━━━━━ Exercise materials ━━━━━

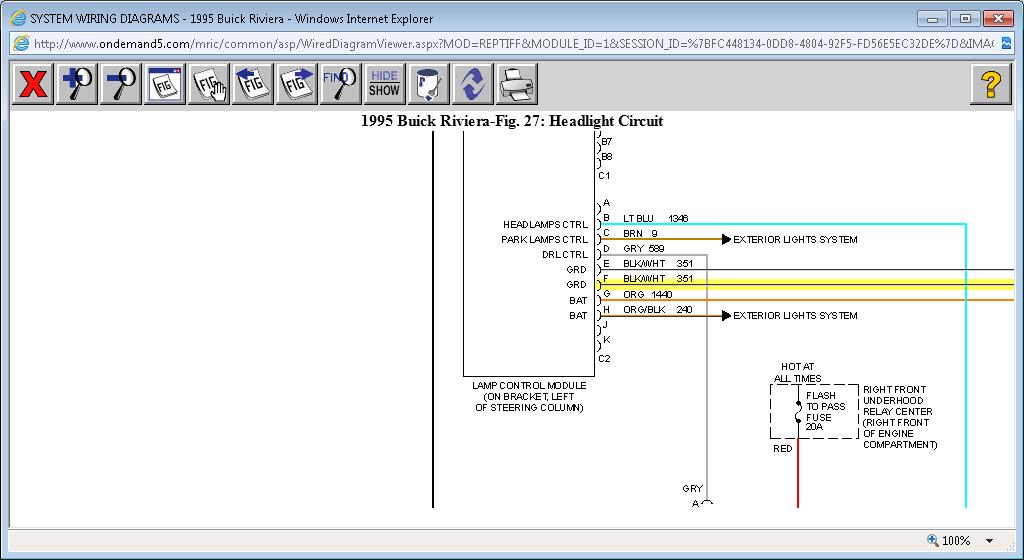Toggle the Hide/Show wires button
The height and width of the screenshot is (560, 1024).
[x=384, y=84]
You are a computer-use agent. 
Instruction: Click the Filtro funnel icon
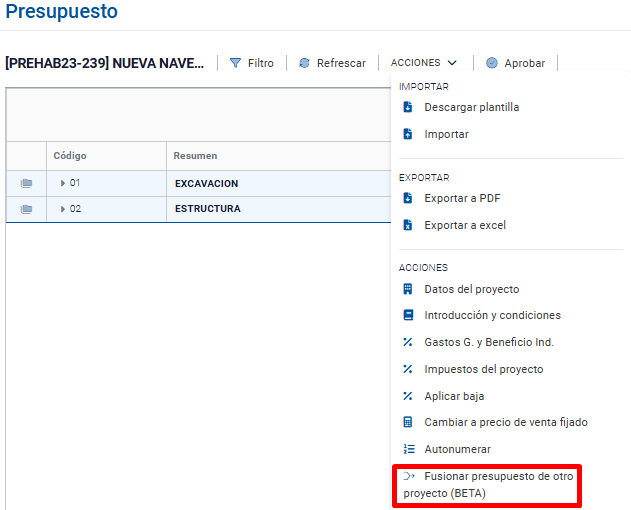pyautogui.click(x=236, y=63)
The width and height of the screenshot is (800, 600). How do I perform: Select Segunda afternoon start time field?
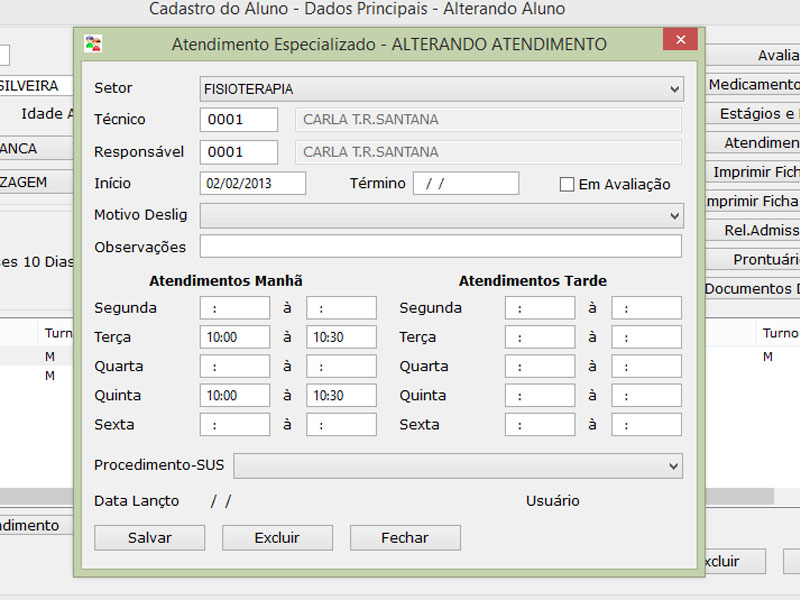539,308
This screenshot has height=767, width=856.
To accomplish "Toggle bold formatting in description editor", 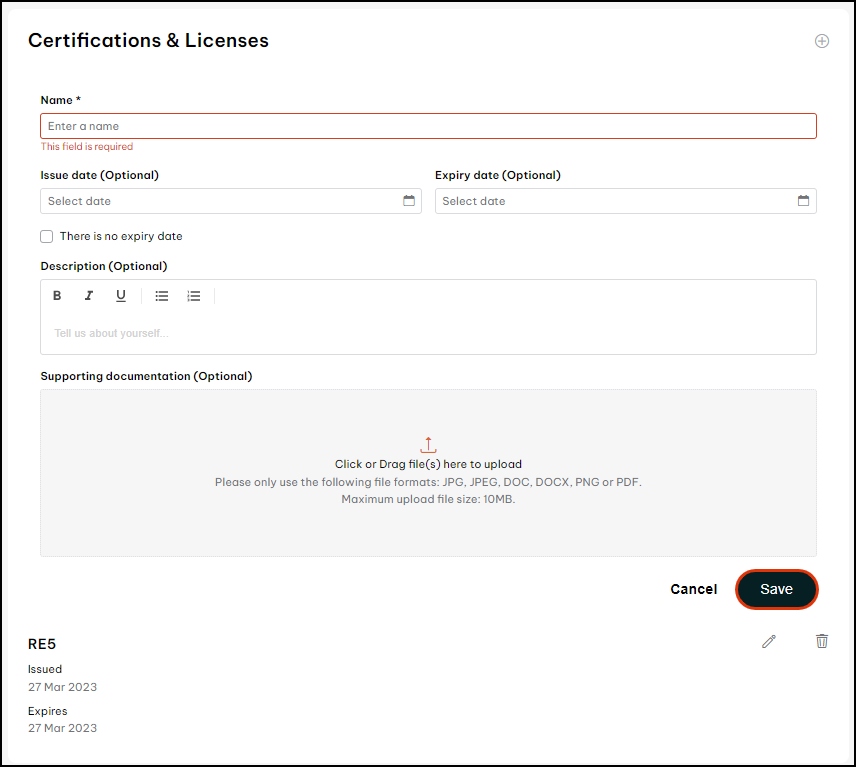I will (x=57, y=296).
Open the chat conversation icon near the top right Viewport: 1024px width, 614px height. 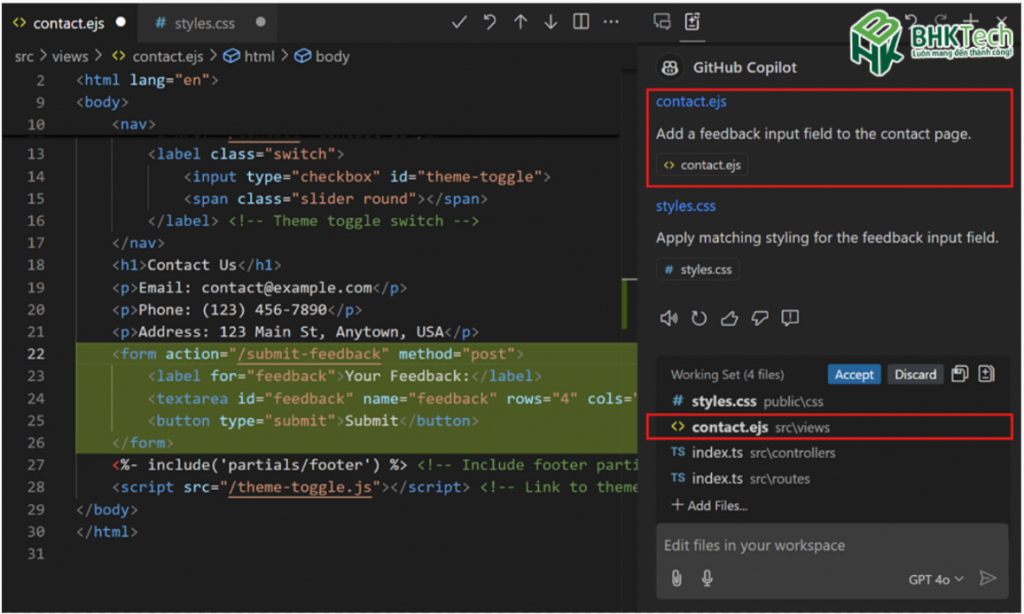coord(661,21)
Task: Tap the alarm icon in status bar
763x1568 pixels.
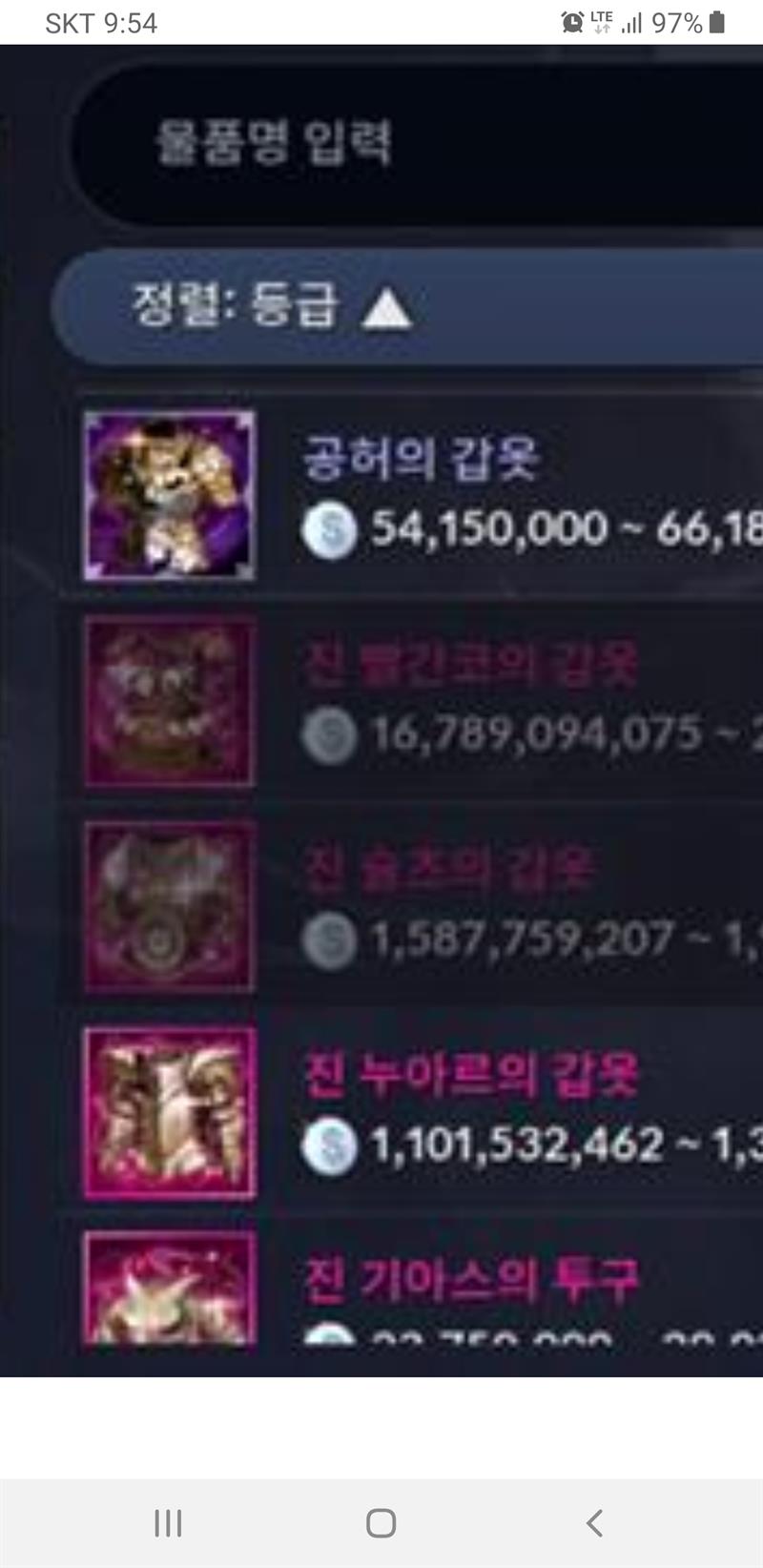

━━━━━

» Requirement:
Leave every picture out and return exactly the lines from the one holding "Task: Tap the alarm icon in status bar" through the end of the records above, both ends included, and nothing more.

» Result:
Task: Tap the alarm icon in status bar
763x1568 pixels.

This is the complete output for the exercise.